**YOUR TASK**
Using the records below, quote only the span that opens with the line containing "Kontakt (454, 2363)" and closes with the line containing "Seidenschals* (668, 152)", exactly and inclusively.
(RECORDED DATA begins)
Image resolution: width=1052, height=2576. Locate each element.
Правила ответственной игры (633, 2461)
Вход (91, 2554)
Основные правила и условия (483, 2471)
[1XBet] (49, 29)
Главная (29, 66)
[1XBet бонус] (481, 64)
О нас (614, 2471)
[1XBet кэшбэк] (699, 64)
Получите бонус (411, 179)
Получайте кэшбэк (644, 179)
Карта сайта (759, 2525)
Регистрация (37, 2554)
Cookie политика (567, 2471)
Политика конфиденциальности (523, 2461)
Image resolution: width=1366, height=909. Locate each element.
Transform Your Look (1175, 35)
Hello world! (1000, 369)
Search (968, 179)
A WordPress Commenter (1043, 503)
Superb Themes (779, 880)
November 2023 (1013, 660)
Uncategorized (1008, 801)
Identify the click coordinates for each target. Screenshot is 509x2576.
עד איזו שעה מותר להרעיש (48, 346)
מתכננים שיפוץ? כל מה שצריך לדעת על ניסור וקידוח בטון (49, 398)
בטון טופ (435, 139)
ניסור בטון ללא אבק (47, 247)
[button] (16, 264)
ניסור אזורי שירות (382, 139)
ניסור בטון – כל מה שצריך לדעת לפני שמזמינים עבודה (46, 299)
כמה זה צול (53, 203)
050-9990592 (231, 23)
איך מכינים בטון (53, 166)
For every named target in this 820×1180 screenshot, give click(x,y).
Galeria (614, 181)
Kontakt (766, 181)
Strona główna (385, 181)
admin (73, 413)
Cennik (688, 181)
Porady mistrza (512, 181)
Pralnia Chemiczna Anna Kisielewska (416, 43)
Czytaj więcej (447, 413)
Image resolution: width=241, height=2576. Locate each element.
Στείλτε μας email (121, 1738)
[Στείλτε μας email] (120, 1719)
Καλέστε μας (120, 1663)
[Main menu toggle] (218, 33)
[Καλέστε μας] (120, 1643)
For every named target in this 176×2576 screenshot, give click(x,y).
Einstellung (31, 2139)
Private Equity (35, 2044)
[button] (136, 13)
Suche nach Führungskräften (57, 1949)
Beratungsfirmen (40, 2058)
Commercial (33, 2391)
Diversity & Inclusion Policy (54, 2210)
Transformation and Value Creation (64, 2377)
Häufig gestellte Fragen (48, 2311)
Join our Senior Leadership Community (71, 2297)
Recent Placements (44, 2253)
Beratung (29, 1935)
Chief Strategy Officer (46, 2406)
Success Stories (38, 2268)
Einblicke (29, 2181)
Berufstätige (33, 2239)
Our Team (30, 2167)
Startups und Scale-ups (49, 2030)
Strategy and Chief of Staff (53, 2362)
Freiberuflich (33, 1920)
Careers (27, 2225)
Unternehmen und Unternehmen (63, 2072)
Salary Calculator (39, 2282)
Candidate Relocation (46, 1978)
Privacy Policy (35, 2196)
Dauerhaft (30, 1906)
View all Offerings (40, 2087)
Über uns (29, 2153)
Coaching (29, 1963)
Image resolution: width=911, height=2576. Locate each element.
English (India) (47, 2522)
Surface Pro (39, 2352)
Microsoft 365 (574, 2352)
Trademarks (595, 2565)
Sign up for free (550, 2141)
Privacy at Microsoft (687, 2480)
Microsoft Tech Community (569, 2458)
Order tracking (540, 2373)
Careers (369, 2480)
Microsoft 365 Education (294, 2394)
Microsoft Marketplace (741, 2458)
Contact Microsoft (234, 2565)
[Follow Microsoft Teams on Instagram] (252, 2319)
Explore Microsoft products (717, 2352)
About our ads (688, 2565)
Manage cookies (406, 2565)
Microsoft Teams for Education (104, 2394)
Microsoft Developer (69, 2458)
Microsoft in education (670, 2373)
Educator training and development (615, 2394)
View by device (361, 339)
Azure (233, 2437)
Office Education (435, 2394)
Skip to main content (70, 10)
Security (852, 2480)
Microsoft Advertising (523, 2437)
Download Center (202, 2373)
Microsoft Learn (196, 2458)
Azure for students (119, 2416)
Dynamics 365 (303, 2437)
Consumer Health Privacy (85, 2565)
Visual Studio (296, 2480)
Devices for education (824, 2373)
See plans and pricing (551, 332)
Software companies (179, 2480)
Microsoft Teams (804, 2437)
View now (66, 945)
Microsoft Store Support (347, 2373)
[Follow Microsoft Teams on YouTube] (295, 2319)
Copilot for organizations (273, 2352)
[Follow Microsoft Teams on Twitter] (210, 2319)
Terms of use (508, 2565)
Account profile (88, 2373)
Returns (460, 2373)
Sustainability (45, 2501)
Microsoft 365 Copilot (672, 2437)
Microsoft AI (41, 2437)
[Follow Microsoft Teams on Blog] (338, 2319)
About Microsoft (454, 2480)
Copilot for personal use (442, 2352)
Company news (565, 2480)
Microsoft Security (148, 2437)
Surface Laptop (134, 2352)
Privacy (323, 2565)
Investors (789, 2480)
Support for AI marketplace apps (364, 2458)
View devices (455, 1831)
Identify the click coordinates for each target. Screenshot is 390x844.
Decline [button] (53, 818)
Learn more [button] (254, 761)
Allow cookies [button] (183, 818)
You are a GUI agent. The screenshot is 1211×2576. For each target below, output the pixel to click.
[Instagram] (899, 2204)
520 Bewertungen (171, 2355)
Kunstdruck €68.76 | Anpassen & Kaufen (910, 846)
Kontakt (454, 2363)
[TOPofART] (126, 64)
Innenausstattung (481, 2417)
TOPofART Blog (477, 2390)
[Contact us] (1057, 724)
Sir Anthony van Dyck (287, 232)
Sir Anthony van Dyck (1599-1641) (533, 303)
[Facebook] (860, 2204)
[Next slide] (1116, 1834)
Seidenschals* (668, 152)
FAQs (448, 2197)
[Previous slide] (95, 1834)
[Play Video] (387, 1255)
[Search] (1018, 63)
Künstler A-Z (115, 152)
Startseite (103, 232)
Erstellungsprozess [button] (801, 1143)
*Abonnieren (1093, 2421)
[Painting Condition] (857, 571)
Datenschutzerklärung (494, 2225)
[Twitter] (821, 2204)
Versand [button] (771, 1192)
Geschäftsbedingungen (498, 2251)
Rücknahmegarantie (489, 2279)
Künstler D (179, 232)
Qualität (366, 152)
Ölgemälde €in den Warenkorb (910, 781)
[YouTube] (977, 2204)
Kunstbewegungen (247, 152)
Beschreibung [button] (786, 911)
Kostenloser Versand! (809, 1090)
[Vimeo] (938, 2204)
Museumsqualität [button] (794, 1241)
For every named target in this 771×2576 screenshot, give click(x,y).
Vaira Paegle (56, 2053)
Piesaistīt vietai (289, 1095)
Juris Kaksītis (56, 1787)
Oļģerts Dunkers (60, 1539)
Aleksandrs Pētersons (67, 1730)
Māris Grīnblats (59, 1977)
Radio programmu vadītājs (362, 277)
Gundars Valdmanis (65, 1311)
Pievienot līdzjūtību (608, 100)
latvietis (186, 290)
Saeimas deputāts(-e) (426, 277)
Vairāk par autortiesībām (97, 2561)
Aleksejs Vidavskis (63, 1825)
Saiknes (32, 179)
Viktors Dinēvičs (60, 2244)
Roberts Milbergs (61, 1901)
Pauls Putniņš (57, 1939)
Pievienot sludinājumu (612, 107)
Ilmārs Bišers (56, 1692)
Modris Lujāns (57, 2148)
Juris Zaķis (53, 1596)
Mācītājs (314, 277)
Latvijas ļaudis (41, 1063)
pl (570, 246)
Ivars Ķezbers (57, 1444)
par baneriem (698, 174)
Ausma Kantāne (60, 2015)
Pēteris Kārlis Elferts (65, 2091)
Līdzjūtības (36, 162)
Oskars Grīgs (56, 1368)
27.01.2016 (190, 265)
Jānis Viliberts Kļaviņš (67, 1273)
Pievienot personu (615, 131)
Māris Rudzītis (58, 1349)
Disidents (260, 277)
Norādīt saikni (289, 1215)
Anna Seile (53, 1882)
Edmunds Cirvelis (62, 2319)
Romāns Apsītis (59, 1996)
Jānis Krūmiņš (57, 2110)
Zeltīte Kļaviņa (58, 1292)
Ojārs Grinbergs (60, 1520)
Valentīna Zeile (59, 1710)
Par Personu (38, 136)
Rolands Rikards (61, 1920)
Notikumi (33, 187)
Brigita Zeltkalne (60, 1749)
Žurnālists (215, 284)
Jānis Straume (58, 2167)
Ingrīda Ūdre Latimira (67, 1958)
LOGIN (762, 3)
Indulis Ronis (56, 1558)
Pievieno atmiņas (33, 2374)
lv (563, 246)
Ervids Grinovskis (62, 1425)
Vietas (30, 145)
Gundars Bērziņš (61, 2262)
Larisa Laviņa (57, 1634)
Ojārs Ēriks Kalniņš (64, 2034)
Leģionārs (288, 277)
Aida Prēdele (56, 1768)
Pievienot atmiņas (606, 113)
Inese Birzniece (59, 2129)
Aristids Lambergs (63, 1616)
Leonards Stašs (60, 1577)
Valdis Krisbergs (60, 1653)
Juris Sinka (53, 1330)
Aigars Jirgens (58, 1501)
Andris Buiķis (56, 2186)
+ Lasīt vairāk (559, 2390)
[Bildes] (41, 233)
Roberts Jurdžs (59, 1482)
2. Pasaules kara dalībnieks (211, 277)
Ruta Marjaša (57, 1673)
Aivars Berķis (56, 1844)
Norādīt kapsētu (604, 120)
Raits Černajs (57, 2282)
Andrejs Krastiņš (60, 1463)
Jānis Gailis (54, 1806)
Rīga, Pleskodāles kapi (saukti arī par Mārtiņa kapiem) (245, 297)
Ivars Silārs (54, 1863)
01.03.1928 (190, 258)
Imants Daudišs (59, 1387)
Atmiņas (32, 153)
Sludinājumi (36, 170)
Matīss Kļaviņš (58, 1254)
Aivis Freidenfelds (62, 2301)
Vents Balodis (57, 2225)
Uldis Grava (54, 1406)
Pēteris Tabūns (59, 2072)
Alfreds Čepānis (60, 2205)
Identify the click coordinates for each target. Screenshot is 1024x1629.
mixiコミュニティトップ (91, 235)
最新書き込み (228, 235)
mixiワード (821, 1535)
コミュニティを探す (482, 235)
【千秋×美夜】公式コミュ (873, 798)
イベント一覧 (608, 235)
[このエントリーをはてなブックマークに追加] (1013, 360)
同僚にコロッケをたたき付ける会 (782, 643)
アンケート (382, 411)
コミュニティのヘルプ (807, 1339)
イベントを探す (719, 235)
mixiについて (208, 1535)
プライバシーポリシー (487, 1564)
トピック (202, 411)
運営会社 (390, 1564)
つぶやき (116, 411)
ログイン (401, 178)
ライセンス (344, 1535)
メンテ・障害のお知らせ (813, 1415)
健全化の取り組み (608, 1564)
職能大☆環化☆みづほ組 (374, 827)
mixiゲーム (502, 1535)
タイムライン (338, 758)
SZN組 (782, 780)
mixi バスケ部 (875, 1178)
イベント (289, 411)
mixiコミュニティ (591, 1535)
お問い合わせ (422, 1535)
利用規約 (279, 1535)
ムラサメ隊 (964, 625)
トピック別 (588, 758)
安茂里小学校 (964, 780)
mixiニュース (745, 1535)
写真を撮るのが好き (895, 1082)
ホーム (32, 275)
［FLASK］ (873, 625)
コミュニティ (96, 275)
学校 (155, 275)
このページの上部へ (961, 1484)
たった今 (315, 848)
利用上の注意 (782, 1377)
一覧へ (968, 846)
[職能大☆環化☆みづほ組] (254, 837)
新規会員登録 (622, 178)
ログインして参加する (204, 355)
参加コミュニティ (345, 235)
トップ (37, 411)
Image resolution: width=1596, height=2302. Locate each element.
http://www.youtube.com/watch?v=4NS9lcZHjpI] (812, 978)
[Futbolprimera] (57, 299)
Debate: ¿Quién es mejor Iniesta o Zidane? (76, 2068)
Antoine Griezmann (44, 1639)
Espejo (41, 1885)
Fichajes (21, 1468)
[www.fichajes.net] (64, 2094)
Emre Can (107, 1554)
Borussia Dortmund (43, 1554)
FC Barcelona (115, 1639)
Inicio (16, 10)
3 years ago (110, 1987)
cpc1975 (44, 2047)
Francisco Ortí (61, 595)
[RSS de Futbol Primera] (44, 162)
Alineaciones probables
(RECORDED DATA ends)
**RESPONSE BOX**
Kontakt (454, 2363)
[TOPofART] (126, 64)
Innenausstattung (481, 2417)
TOPofART Blog (477, 2390)
[Contact us] (1057, 724)
Sir Anthony van Dyck (287, 232)
Sir Anthony van Dyck (1599-1641) (533, 303)
[Facebook] (860, 2204)
[Next slide] (1116, 1834)
Seidenschals* (668, 152)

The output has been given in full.